- Opening Delimiter -

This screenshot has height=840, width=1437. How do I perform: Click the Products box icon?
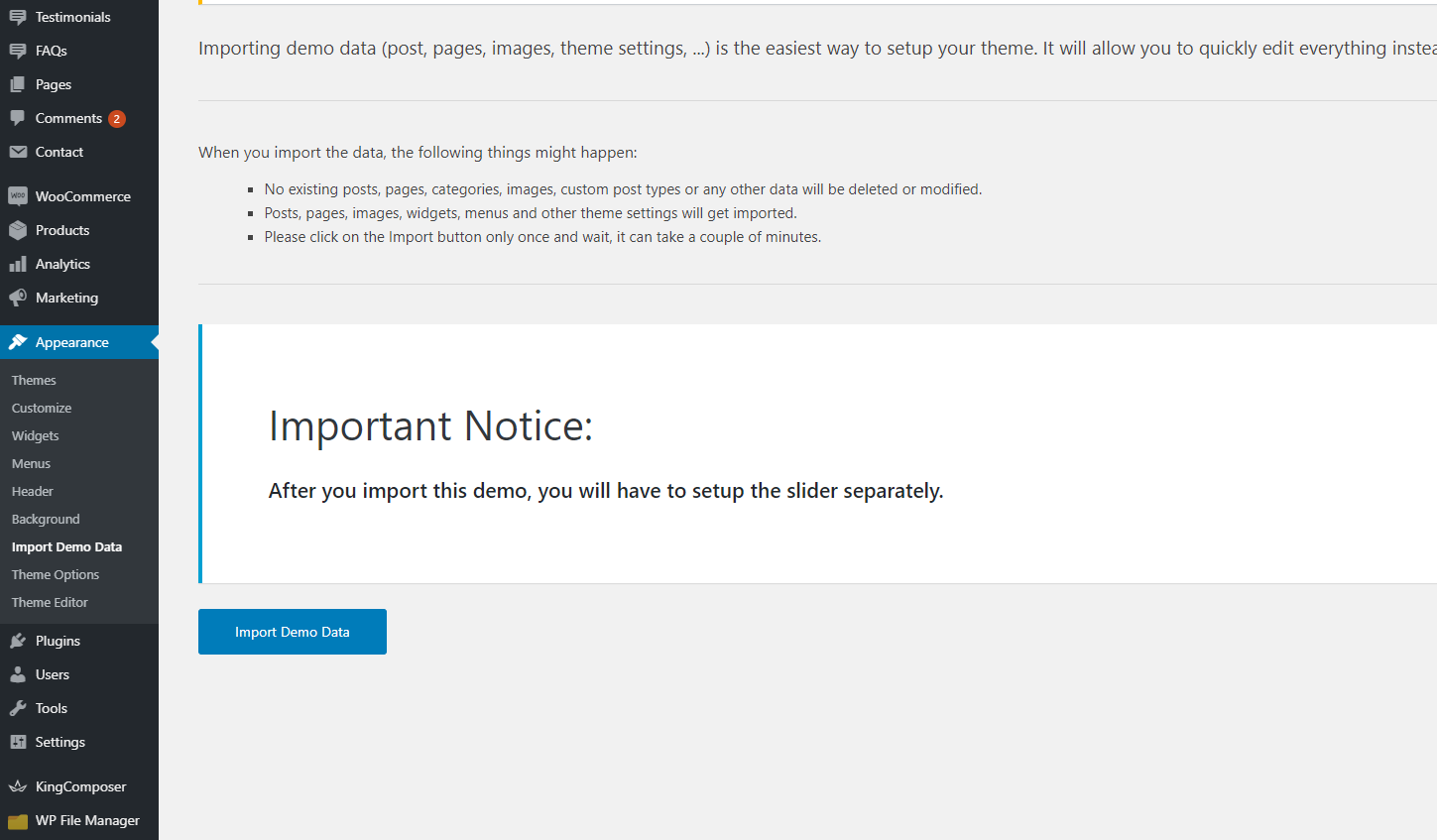point(18,230)
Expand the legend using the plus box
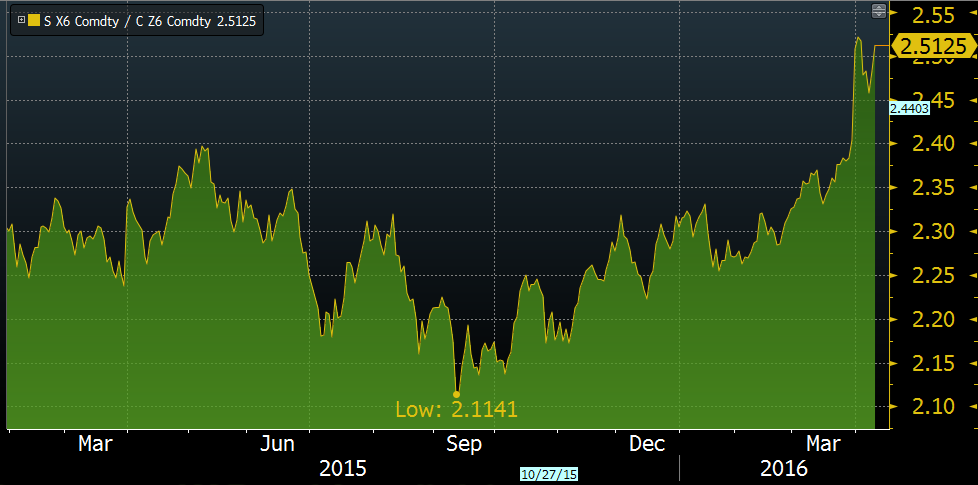 pyautogui.click(x=21, y=20)
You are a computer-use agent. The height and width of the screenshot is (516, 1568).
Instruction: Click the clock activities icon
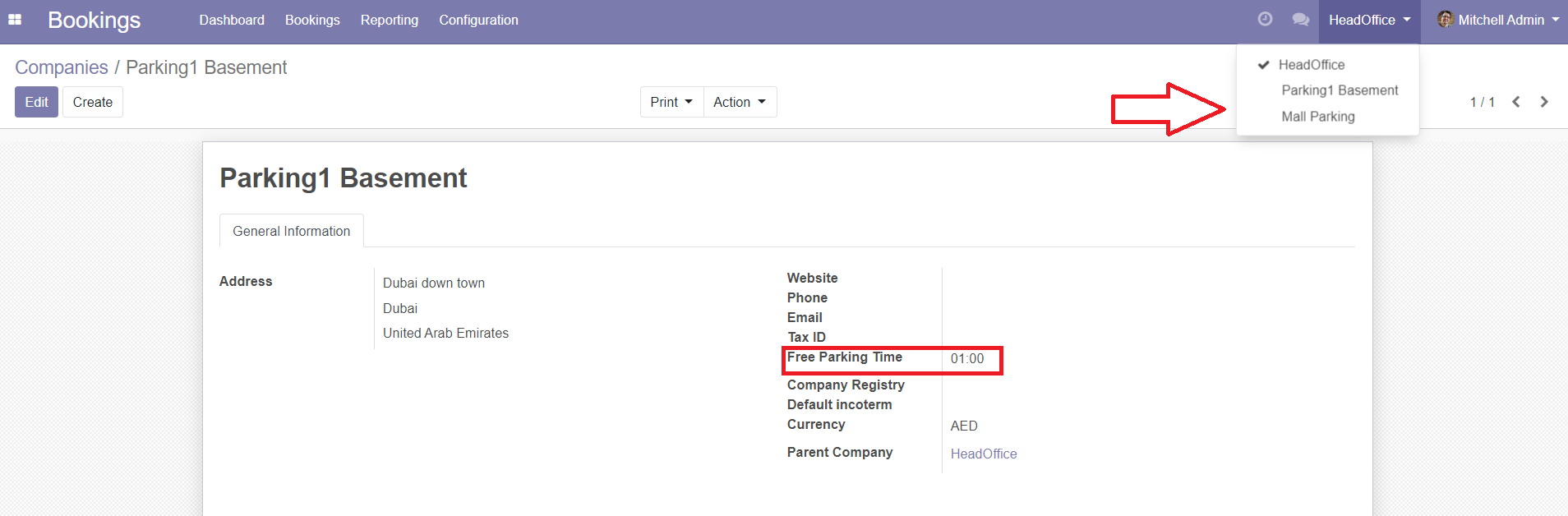pyautogui.click(x=1265, y=19)
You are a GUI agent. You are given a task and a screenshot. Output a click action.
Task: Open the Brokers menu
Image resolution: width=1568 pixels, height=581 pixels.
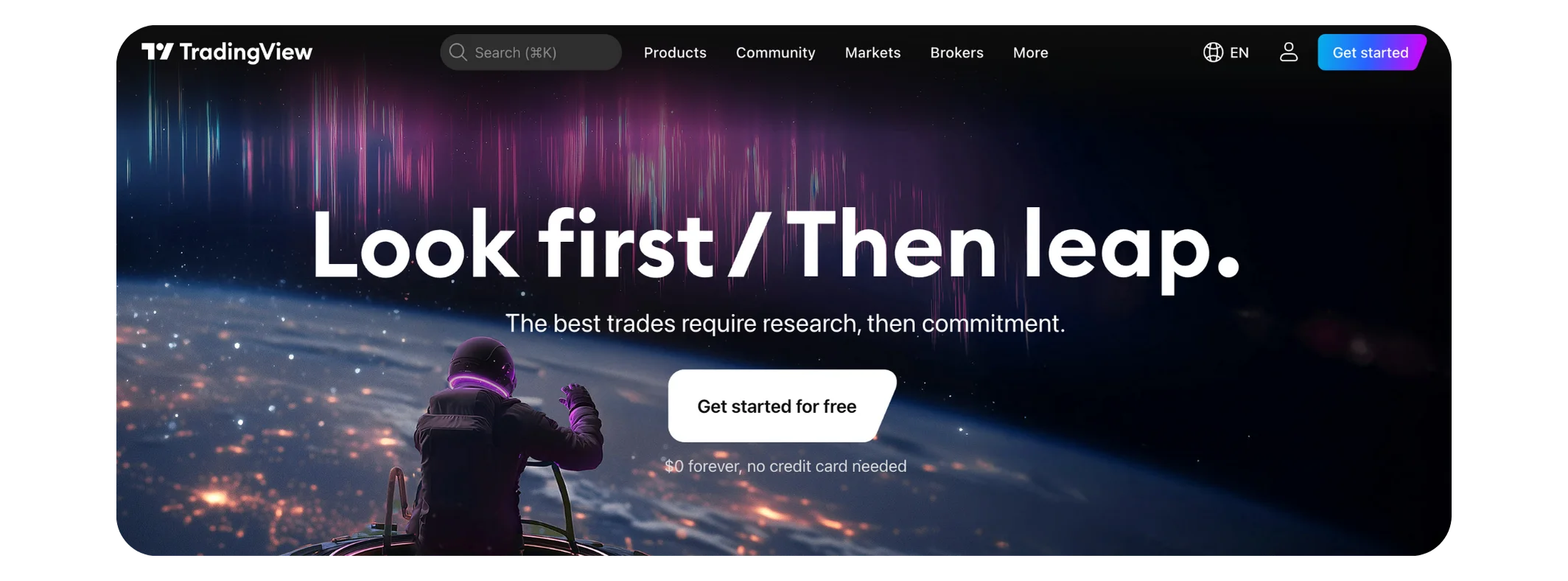(x=956, y=53)
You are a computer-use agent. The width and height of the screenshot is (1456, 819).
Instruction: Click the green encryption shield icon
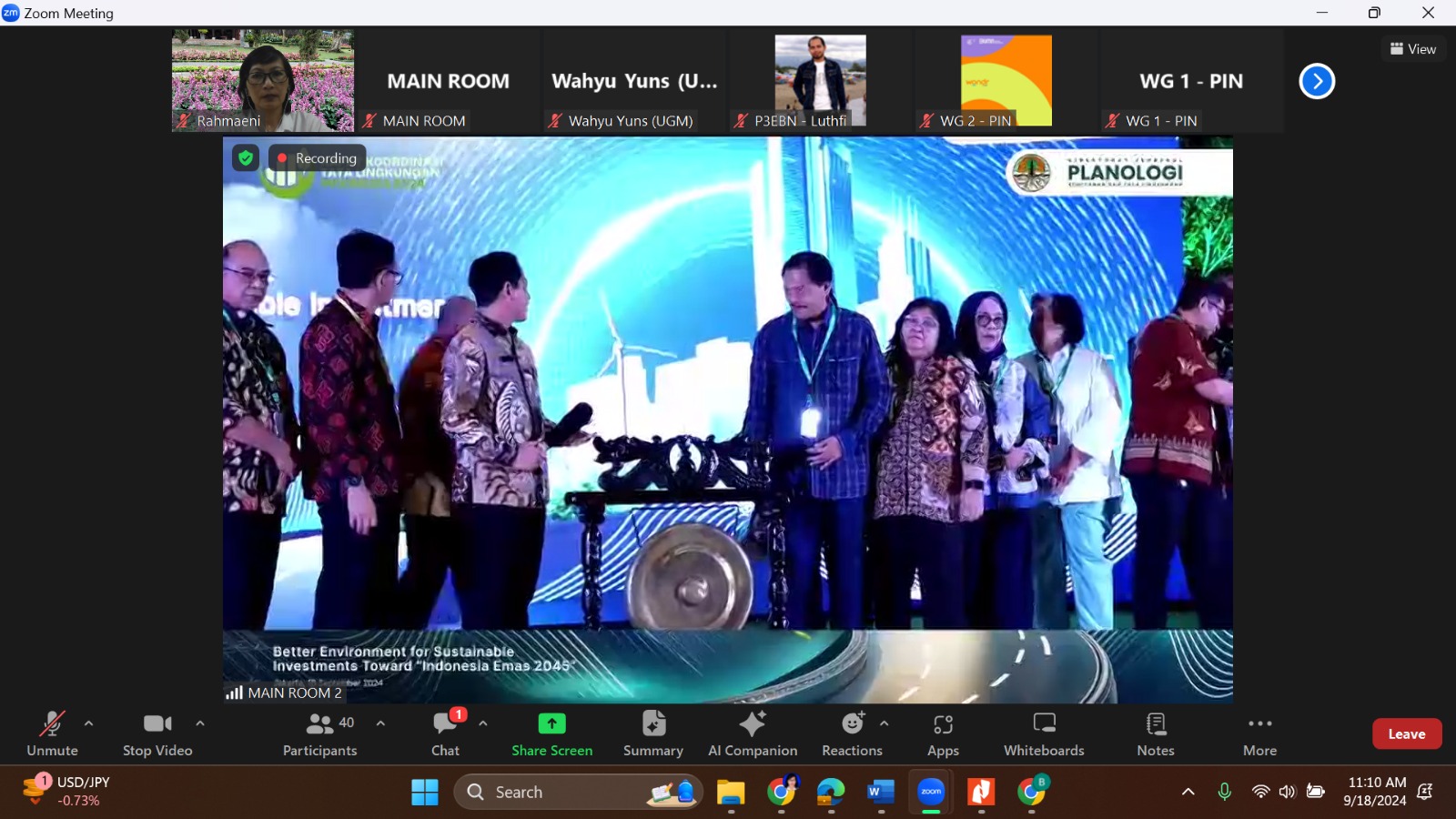[x=245, y=158]
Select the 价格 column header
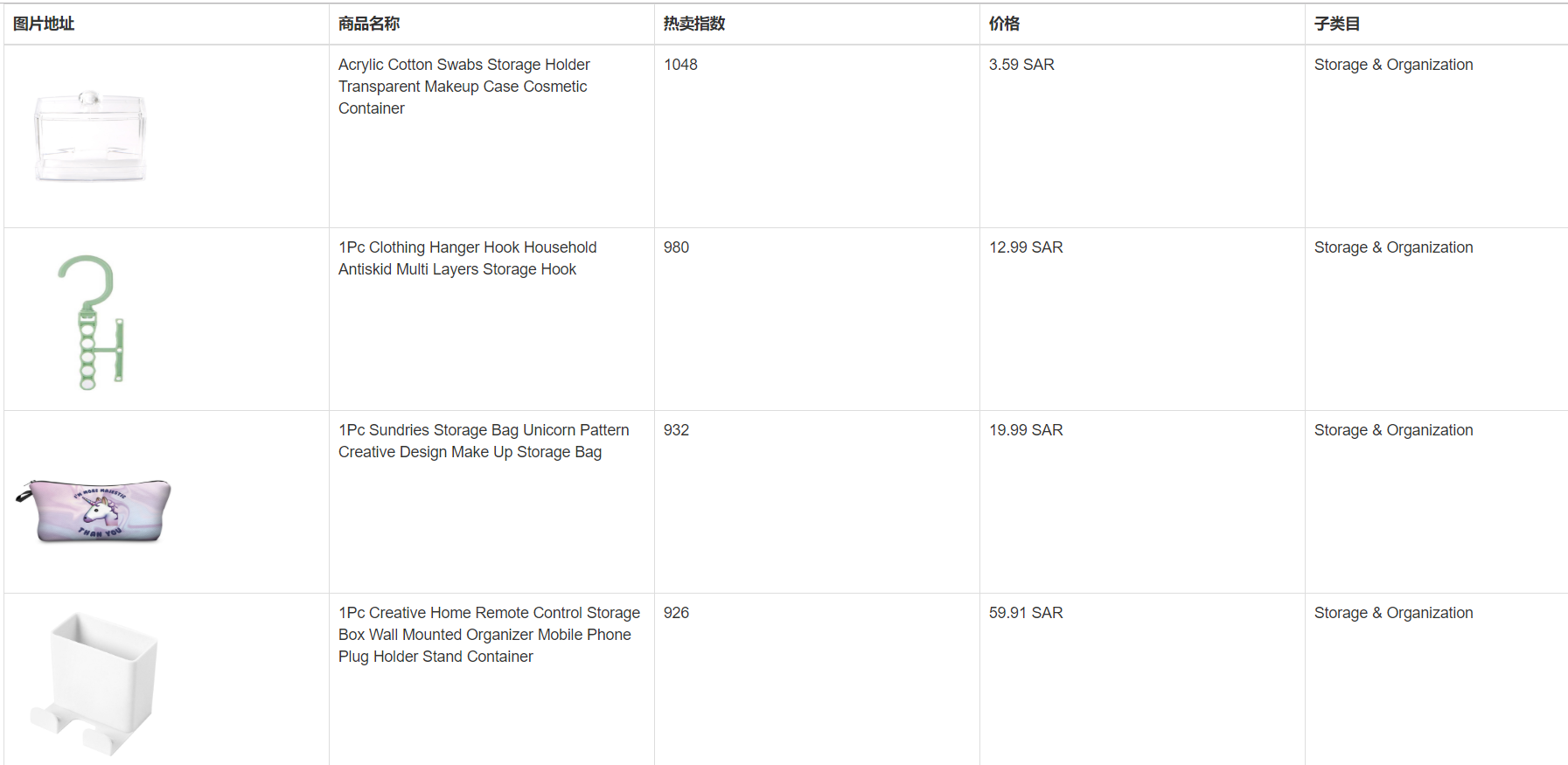 tap(1004, 24)
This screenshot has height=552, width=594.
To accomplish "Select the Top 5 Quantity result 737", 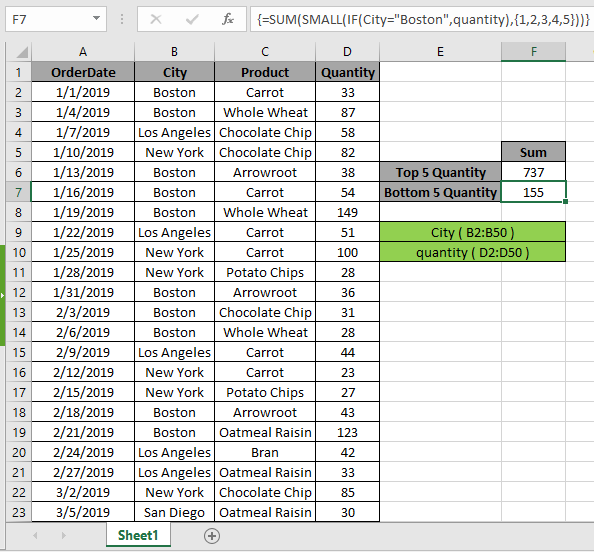I will pyautogui.click(x=533, y=172).
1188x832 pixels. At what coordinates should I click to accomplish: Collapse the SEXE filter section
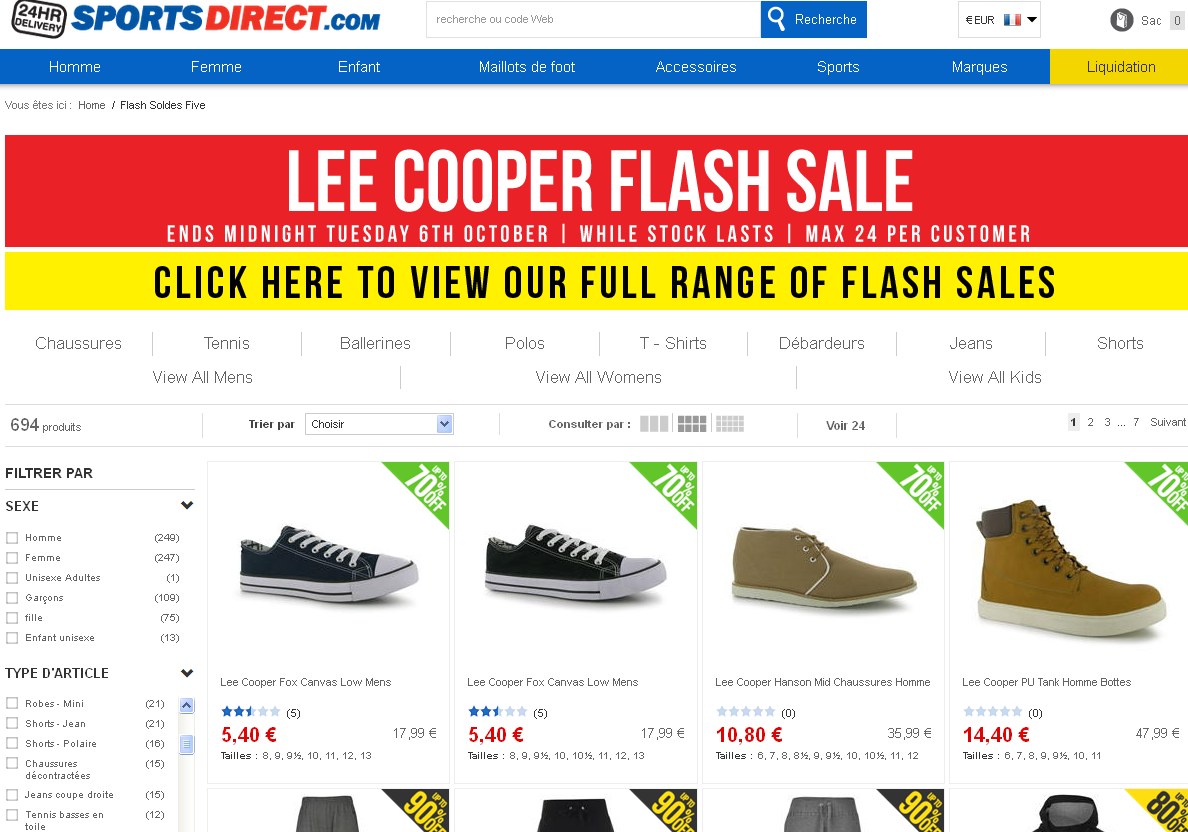187,505
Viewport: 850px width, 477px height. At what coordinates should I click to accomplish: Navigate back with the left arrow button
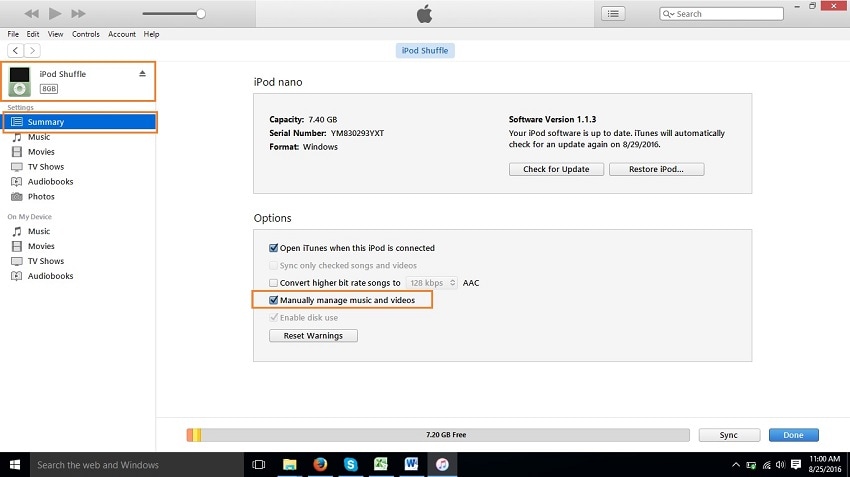(x=15, y=50)
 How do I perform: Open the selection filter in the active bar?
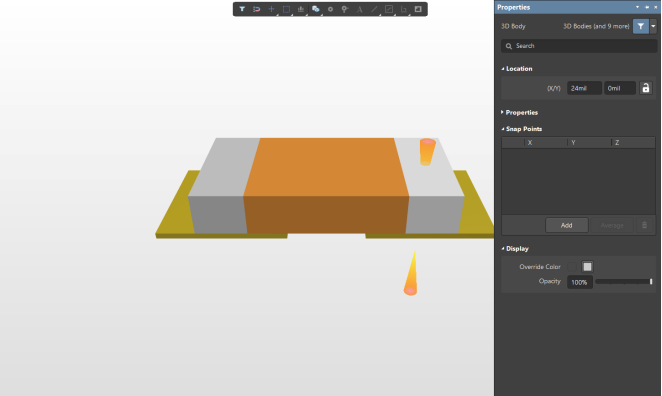pos(242,9)
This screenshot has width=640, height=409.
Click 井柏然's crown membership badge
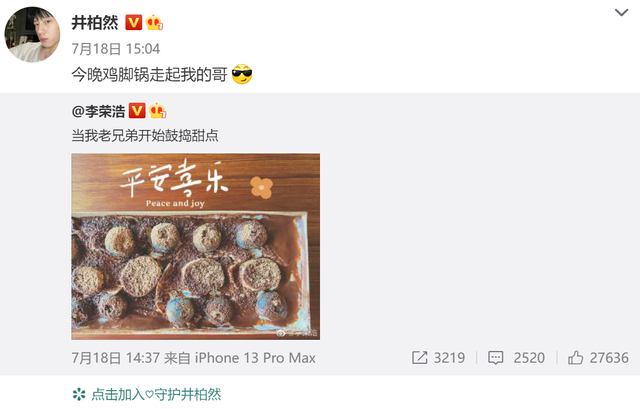tap(154, 22)
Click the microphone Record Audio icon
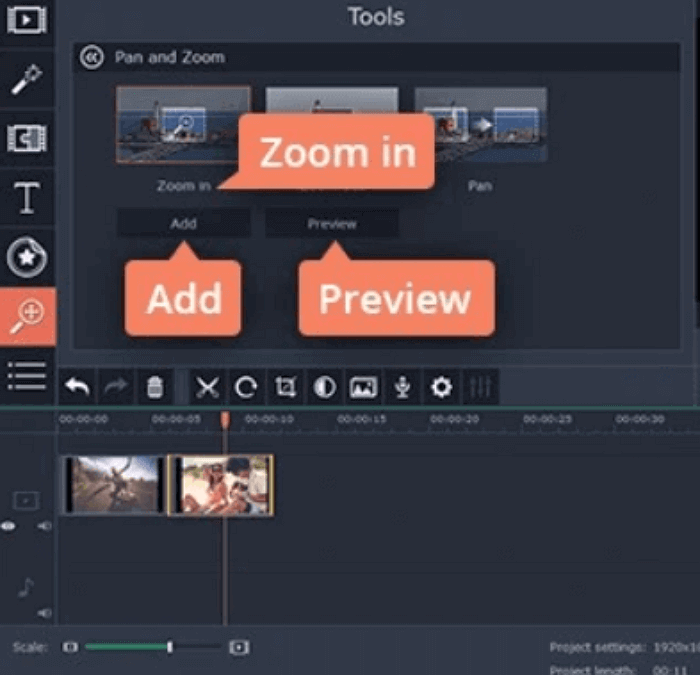The width and height of the screenshot is (700, 675). point(402,387)
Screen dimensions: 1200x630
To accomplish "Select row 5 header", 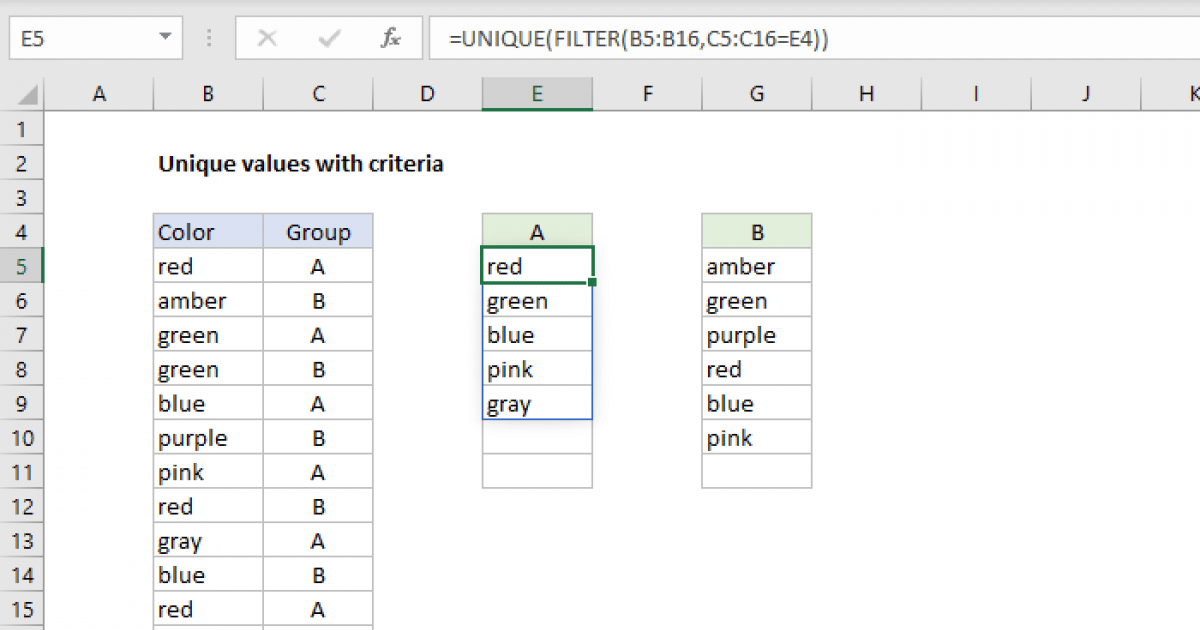I will tap(24, 267).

- Closing Delimiter -

■ WHAT YOU NEED TO DO
Sift the material for lines with the string "computer". Copy each one found.

■ WRITTEN RESPONSE
You are a computer-use agent. The height and width of the screenshot is (516, 1568).
You are a computer-use agent. The width and height of the screenshot is (1456, 819).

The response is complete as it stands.